The names of the persons filing this Statement (the “Reporting Persons”) are: (1) Lane Five Partners LP, a Delaware limited partnership (the “LF Fund”); (2) Lane Five Capital Management LP, a Delaware limited partnership (the “LF Investment Manager”); (3) Lane Five Capital Management, LLC, a Maryland limited liability company, the general partner of the Investment Manager (“IM GP”); (4) Lane Five Partners GP LLC, a Delaware limited liability company (the “LF Fund General Partner”); (5) Lisa O’Dell Rapuano, a United States citizen (“Ms. Rapuano”); and (6) Peter H. Kamin, a United States citizen (“Mr. Kamin”). The LF Fund, the LF Investment Manager, the IM GP, the LF Fund General Partner and Ms. Rapuano may collectively be referred to as, the “Lane Five Group.” The Lane Five Group may be deemed to be in a group with Mr. Kamin pursuant to Rule 13d-5(b)(1) under the Securities Exchange Act of 1934, as amended. The Lane Five Group and Mr. Kamin have no agreement regarding the Issuer or its securities other than with respect to Mr.
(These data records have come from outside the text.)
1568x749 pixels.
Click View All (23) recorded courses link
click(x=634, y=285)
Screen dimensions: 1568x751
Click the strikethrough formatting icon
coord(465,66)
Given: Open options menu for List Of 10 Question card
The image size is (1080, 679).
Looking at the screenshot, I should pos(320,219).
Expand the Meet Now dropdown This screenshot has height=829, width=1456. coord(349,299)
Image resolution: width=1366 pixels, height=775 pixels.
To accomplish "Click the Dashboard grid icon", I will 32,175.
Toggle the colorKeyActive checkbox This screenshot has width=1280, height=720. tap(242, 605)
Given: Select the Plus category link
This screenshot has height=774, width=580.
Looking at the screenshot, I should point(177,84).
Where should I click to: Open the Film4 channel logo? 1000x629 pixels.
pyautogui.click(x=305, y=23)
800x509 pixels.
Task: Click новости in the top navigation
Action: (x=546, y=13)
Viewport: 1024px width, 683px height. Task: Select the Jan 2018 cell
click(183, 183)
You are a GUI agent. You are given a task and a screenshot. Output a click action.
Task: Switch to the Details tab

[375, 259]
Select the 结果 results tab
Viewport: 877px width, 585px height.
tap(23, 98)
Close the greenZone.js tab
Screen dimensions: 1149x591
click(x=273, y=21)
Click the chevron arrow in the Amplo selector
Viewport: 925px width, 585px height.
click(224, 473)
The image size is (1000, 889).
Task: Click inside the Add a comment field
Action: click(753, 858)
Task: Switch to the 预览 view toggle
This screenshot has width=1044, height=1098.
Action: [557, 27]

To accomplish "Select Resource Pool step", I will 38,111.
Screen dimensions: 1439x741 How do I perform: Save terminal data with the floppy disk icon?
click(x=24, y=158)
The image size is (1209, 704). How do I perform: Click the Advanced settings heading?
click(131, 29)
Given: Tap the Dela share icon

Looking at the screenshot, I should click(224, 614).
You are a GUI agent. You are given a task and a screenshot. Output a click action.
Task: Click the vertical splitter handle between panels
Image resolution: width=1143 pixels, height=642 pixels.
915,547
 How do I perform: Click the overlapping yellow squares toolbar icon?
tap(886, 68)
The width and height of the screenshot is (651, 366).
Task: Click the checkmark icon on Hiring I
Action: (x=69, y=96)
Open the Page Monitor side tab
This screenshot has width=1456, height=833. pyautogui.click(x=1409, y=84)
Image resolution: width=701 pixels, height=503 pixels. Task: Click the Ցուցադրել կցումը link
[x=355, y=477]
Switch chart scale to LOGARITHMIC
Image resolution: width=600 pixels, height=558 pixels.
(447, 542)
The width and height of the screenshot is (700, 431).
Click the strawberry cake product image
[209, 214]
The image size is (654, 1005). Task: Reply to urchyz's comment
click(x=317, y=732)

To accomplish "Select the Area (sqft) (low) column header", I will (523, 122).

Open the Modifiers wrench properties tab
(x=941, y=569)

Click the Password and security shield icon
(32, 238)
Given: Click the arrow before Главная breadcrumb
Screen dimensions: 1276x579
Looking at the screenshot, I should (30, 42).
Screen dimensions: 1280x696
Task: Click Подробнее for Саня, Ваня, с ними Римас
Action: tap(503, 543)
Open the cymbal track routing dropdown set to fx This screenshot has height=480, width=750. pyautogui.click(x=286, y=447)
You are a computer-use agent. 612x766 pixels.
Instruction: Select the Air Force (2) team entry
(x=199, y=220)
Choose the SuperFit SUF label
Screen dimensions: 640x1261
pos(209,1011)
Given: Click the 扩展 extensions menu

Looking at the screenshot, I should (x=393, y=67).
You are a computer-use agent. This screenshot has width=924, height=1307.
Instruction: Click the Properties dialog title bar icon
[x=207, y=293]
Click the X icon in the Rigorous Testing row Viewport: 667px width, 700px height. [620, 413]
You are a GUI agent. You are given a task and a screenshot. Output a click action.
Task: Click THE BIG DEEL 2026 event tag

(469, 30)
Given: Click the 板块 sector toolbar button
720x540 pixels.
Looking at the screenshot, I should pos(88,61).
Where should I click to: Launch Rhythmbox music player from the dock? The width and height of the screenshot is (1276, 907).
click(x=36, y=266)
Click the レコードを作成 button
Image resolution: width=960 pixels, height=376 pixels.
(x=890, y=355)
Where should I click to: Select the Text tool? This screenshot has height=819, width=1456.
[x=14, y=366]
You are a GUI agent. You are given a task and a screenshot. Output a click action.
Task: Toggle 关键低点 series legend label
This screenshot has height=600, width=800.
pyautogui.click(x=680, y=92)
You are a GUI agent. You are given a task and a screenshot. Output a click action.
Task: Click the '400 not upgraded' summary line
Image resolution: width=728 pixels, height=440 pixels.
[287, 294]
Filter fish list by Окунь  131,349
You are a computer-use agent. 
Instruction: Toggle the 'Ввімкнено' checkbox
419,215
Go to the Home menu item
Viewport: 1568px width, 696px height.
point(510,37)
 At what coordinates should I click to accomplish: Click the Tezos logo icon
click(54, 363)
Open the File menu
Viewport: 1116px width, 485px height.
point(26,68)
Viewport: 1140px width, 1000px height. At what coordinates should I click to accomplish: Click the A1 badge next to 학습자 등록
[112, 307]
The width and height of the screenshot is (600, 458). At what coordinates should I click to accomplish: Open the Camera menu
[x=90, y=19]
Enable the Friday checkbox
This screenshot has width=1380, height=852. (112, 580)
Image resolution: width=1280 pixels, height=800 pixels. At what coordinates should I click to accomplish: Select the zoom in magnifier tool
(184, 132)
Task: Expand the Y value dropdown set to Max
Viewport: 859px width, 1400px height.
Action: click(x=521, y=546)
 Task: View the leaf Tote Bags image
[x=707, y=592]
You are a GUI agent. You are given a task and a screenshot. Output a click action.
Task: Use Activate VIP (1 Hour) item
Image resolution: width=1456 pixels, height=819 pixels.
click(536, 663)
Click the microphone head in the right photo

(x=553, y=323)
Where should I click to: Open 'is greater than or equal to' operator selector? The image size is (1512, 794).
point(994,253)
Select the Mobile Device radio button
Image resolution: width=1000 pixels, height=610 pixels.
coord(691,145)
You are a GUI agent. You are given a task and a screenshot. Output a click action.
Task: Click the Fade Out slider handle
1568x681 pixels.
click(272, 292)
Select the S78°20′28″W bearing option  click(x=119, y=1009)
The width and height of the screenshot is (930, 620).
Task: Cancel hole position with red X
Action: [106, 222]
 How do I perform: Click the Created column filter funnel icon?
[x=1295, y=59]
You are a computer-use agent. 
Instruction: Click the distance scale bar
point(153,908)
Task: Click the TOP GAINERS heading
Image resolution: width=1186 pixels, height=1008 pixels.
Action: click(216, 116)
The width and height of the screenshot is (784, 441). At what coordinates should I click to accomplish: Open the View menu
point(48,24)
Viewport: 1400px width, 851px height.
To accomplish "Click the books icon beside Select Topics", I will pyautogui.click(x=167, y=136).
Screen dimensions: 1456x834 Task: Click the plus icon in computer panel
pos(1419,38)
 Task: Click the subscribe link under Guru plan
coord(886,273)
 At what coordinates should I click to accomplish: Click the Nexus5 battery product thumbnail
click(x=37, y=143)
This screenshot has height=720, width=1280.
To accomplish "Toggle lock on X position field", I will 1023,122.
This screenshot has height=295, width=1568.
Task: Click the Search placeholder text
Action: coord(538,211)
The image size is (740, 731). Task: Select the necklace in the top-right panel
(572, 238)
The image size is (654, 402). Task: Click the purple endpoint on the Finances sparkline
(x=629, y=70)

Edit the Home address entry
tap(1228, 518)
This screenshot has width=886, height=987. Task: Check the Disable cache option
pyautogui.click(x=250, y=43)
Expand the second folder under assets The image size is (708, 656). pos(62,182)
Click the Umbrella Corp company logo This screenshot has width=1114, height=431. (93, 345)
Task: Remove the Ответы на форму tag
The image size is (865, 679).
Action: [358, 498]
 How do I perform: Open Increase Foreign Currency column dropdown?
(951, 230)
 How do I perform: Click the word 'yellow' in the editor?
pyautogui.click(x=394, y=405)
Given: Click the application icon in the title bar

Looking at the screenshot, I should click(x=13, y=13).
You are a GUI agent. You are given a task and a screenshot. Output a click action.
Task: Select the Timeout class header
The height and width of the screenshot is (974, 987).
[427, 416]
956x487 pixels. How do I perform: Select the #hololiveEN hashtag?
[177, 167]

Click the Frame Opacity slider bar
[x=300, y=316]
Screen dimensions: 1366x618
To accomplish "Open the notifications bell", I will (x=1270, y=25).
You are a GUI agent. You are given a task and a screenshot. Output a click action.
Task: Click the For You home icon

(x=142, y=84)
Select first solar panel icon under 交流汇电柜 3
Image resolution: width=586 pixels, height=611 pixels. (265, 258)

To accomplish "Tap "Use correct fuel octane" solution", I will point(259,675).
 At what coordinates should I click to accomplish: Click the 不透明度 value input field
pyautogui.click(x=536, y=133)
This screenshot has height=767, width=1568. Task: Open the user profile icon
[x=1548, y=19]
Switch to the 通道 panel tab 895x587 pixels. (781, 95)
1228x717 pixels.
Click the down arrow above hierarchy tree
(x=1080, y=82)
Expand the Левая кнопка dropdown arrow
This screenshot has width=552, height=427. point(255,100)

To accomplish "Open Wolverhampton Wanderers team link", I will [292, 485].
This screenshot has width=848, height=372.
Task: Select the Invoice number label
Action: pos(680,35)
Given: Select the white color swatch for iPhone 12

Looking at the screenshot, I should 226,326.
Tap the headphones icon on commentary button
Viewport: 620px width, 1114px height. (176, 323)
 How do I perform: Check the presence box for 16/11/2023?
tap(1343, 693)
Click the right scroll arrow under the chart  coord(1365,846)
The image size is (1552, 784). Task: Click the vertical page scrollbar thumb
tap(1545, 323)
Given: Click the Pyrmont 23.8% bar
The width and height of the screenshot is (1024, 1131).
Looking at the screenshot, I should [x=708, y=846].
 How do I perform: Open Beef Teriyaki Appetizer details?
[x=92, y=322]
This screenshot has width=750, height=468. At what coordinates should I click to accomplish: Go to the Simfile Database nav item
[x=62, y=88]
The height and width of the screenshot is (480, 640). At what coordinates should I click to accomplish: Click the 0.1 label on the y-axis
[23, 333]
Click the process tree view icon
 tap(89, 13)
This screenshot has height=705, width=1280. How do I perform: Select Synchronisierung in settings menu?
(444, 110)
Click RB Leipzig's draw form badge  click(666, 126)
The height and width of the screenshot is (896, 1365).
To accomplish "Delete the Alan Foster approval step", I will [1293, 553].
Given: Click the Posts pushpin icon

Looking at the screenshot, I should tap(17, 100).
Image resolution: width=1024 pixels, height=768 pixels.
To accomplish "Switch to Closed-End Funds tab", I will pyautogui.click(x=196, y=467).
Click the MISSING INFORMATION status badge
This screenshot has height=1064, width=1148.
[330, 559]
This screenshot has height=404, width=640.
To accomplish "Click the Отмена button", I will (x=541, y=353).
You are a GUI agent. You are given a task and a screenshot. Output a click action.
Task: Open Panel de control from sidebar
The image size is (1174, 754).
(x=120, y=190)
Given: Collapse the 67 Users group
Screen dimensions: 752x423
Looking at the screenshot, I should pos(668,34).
Kamin’s nomination as a candidate for election to the Issuer’s Board of Directors, and his willingness to serve as a director if elected.
ITEM 4. | Purpose of Transaction. |
Item 4 of this Schedule 13D is supplemented by the following:
On March 21, 2012, the Reporting Persons and other participants filed a preliminary proxy statement with the Securities and Exchange Commission to solicit proxies in support of the LF Fund’s nominees for election to the Board of Directors of the Issuer. The LF Fund had previously submitted a Notice of Nomination to the Issuer nominating Sharon van Wyk, the Executive Vice President and Chief Operations Officer of American Public University System, Mr. Kamin and Ms. Rapuano, three independent, highly-qualified candidates, for election to the Issuer’s Board at the Issuer’s 2012 annual meeting of stockholders.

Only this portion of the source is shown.